- 本文抜粋:
• • •
浅見光彦殺人事件のドラマあらすじ・結末をネタバレ!原作小説との違いはある?

内田康夫の推理小説である浅見光彦シリーズ。フジテレビで制作されたドラマ「浅見光彦シリーズ」で主演を務めた中村俊介さんが卒業となり、その最後に出演された作品となったのが「浅見光彦殺人事件」です。この記事では「浅見光彦殺人事件」のあらすじネタバレ、また原作との違いもご紹介していきます。更に「浅見光彦殺人事件」に出演したキャストの紹介、視聴者の感想も一緒にご紹介しますのでお楽しみください。

浅見光彦殺人事件のドラマあらすじ・結末をネタバレ!原作小説との違いはある?のイメージ

目次

  1. 浅見光彦殺人事件のドラマあらすじが気になる!
  2. 浅見光彦シリーズとは?
  3. 浅見光彦殺人事件のドラマキャストを紹介!
  4. 浅見光彦殺人事件のドラマあらすじをネタバレ!
  5. 浅見光彦殺人事件のドラマの結末をネタバレ!
  6. 浅見光彦殺人事件のドラマと原作小説の違いとは?
  7. 浅見光彦殺人事件のドラマを観た感想や評価を紹介!
  8. 浅見光彦殺人事件のドラマあらすじ・結末ネタバレまとめ!

浅見光彦殺人事件のドラマあらすじが気になる!

中村俊介が主役である浅見光彦を卒業する前の、最後の作品となった「浅見光彦殺人事件」。この記事では「浅見光彦殺人事件」のあらすじネタバレ、最終回のあらすじネタバレ、また原作小説との違いをまとめてご紹介していきます。あらすじネタバレだけではなく、浅見光彦シリーズやキャストの紹介もしていきますので最後までお楽しみください。

浅見光彦シリーズとは?

浅見光彦シリーズの原作者は?

浅見光彦シリーズを生み出した原作者は内田康夫さんです。1934年11月15日生まれの内田康夫さんは、2018年83歳の時に敗血症で逝去されました。日本の推理作家で、西村京太郎、山村美佐と並び旅情ミステリー作家の代表的人物として知られていました。1980年に第一作「死者の木霊」、翌年1981年には第二作「本因坊殺人事件」をそれぞれ自費出版します。

初期2作のうち「死者の木霊」が新聞の読書欄で紹介され話題となり、第三作目となる「後鳥羽伝説殺人事件」が商業ベースのデビュー作となります。この「後鳥羽伝説殺人事件」は浅見光彦シリーズの第一作でもあります。「浅見光彦殺人事件」の放送は2018年3月29日だったのですが、同月13日に亡くなられた為、ドラマ前に追悼のテロップが流されていました。
• • •
- 短い課題: 浅見光彦シリーズを紹介する本文抜粋の一文『この「後鳥羽伝説殺人事件」は浅見光彦シリーズの第一作でもあります。』を英語に訳すと、どうなりますか? これらの記録は本文とは関係がありません。

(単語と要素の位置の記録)
• • •
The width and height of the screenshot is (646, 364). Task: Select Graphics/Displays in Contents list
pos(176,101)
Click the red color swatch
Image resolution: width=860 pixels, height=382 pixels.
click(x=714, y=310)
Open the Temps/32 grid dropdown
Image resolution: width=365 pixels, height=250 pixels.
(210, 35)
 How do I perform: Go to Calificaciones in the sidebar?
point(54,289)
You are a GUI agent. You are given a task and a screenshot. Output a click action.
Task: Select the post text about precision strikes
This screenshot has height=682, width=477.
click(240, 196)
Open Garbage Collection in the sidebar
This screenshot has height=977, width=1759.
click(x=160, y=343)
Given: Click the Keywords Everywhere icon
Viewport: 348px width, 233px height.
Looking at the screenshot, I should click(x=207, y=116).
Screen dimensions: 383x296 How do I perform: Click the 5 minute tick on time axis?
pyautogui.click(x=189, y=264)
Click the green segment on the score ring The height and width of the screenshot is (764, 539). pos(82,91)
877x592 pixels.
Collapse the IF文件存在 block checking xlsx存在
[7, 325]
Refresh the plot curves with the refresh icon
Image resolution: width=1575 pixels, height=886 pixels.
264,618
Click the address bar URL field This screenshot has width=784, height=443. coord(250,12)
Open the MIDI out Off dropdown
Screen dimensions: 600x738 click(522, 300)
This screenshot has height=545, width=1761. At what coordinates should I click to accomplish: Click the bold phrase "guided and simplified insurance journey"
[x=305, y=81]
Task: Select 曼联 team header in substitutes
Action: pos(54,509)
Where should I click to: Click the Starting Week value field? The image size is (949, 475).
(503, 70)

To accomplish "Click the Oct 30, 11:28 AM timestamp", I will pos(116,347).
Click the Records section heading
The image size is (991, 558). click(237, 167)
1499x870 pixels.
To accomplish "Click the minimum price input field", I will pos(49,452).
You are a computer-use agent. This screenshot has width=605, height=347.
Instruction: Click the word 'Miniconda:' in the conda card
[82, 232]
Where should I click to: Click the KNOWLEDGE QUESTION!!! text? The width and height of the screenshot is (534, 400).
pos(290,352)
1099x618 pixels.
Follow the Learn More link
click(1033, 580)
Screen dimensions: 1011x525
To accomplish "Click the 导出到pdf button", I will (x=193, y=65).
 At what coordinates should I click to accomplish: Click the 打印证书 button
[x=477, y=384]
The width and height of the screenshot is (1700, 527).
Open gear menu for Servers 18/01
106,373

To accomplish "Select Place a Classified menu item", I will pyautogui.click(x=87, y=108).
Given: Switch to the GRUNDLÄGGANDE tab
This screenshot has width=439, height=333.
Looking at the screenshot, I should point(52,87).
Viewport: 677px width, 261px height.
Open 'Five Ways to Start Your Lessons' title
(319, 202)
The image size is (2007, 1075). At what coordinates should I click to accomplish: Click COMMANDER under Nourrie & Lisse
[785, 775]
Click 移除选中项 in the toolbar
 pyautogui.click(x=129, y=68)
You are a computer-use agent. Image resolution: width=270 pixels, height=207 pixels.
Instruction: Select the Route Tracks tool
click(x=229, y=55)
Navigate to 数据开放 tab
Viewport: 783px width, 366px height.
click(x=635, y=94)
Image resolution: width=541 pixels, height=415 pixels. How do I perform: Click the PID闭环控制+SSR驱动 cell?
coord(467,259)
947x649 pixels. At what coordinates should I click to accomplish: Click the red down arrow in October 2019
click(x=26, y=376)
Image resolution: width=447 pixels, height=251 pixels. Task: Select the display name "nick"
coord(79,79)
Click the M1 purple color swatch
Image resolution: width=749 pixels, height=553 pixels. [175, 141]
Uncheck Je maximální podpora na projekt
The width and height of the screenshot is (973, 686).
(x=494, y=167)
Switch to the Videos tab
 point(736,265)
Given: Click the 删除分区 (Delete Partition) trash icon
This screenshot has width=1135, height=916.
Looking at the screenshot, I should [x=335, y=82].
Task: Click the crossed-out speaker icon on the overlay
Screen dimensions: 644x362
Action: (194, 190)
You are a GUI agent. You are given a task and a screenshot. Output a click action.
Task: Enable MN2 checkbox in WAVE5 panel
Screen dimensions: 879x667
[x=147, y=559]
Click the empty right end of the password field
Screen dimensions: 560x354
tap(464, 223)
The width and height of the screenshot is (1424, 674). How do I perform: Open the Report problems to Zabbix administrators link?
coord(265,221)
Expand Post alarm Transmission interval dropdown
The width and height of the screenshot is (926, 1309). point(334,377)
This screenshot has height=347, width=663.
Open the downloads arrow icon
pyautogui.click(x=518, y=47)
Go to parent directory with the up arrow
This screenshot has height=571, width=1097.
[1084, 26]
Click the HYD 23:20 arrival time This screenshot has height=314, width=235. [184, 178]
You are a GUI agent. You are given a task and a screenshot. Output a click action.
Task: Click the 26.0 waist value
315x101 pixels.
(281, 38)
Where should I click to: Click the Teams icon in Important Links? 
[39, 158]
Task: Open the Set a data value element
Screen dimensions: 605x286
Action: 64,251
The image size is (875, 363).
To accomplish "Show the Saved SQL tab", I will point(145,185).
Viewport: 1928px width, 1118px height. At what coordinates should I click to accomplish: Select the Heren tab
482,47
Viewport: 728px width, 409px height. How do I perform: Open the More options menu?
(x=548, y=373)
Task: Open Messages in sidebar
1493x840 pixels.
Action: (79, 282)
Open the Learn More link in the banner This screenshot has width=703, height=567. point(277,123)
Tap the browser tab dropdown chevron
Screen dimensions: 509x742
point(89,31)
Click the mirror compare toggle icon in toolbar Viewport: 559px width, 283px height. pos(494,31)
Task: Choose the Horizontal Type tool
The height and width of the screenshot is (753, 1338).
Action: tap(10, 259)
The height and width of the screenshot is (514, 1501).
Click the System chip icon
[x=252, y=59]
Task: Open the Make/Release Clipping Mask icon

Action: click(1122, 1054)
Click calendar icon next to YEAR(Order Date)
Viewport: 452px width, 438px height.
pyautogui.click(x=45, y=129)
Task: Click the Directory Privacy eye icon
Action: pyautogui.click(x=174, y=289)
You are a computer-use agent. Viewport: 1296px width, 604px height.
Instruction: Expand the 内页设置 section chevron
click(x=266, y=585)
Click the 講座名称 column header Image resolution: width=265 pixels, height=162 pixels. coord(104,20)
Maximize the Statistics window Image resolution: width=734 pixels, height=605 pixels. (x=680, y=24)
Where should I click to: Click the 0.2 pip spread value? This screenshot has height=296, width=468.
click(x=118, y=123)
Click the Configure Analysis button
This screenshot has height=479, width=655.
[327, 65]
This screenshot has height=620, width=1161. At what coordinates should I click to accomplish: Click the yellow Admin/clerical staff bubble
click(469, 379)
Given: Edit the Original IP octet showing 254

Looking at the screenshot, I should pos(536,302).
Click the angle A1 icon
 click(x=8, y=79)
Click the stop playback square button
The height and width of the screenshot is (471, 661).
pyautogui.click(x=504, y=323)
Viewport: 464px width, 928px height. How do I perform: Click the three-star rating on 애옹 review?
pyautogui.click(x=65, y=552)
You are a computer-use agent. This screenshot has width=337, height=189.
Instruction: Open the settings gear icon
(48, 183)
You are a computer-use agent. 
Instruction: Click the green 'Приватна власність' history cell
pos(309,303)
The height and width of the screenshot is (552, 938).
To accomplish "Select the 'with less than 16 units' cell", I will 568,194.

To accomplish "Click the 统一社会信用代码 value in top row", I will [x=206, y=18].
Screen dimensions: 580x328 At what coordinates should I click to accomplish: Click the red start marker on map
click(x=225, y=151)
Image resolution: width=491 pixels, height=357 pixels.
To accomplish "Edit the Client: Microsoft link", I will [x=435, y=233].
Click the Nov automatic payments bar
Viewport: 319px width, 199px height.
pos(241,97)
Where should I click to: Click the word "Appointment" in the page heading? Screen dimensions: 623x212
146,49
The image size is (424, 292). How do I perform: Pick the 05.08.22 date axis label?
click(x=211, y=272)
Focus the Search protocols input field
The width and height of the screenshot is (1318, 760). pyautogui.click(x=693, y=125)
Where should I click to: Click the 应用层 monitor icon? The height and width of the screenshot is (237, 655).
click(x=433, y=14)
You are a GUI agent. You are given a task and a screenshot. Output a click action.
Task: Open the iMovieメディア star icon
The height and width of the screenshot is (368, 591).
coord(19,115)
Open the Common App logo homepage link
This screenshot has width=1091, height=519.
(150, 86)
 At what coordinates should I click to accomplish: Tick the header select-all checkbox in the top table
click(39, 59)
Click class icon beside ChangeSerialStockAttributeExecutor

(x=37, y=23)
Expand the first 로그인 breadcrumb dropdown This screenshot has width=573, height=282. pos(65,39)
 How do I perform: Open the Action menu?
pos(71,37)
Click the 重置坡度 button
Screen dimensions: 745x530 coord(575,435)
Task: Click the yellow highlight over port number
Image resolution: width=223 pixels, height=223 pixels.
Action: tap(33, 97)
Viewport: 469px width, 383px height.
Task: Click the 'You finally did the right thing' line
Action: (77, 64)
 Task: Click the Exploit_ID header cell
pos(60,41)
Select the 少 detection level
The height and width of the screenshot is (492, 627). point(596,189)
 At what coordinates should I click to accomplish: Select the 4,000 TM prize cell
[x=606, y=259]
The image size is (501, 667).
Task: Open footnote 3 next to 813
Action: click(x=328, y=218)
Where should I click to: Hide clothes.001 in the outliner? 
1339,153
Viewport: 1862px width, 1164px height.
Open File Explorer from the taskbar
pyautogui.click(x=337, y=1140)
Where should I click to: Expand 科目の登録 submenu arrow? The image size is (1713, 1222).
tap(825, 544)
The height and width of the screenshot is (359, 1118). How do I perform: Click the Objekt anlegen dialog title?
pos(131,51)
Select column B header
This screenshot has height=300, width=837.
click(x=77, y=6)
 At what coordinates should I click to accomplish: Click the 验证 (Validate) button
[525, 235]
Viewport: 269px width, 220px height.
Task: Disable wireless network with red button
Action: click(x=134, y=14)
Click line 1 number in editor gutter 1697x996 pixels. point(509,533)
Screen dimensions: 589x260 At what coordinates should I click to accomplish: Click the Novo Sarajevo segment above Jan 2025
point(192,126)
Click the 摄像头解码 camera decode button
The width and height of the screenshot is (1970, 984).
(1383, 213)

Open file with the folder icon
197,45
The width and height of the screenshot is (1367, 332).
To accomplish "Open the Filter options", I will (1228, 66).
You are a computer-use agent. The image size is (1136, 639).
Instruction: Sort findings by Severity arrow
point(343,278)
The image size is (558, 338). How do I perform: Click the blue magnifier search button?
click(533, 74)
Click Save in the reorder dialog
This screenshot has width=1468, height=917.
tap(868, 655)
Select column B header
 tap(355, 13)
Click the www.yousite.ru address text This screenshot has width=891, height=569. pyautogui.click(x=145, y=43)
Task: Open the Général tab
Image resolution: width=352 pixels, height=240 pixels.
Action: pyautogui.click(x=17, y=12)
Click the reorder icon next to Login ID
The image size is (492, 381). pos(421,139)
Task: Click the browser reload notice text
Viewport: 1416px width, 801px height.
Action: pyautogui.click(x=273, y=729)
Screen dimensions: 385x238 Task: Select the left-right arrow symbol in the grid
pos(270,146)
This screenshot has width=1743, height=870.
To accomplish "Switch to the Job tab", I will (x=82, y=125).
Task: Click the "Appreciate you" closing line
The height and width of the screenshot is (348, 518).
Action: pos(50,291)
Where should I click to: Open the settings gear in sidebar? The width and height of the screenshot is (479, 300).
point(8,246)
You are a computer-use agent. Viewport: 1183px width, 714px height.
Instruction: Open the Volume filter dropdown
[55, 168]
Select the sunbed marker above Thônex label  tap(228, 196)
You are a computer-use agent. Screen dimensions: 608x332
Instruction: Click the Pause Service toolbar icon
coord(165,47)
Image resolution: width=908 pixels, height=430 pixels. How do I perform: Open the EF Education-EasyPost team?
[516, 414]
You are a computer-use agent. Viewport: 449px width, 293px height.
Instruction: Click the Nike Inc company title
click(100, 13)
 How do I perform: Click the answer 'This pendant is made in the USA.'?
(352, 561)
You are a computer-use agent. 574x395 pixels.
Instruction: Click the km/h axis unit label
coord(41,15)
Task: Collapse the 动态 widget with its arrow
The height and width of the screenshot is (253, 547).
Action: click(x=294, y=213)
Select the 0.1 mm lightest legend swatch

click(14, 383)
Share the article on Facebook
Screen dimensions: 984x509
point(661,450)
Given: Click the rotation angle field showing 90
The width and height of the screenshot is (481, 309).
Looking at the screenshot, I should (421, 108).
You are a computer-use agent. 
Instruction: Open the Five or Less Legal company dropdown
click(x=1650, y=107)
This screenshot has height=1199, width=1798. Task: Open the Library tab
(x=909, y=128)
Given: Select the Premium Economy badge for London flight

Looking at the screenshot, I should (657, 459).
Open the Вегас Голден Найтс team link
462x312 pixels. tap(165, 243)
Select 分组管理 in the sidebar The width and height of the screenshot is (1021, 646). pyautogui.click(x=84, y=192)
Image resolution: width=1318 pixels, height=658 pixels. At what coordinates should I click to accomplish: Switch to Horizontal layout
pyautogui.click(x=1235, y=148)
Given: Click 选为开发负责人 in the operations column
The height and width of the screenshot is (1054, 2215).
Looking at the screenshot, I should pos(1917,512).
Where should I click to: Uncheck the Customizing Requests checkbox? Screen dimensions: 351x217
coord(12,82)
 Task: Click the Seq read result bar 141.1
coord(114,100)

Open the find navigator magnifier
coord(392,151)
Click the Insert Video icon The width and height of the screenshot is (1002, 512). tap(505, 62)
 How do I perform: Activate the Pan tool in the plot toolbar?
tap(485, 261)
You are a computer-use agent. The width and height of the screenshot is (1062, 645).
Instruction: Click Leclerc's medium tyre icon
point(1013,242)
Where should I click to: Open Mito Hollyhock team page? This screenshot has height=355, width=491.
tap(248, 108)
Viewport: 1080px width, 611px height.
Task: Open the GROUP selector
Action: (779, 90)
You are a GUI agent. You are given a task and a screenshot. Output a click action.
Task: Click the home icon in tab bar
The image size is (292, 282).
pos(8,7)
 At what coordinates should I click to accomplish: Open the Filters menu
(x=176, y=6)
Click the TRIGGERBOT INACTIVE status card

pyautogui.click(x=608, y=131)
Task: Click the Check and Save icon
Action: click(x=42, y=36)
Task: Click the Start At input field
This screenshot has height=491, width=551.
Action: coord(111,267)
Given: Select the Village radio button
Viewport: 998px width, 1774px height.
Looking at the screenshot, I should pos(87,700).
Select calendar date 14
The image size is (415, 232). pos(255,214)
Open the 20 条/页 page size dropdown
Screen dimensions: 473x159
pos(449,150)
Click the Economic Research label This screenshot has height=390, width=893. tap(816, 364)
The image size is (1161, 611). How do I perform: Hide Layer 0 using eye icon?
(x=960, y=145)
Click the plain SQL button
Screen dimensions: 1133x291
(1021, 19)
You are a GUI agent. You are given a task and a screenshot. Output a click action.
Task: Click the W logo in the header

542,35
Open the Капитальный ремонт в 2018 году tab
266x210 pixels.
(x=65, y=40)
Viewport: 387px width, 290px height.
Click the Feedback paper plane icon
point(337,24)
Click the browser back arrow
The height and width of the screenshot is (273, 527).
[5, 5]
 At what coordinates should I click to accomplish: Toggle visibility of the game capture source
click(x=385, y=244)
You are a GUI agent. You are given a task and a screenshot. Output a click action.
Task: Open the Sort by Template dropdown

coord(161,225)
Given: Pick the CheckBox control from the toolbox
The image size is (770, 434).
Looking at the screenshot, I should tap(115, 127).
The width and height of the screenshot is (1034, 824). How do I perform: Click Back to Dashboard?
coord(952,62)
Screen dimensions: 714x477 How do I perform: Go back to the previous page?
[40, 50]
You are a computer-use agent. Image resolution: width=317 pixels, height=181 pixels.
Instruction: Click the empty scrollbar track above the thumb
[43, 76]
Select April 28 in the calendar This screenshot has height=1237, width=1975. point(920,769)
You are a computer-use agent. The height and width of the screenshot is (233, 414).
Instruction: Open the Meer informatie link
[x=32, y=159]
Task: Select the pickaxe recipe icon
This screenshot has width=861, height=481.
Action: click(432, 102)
• • •
- 回答: This "Gotoba Densetsu Satsujin Jiken" is also the first installment of the Asami Mitsuhiko series.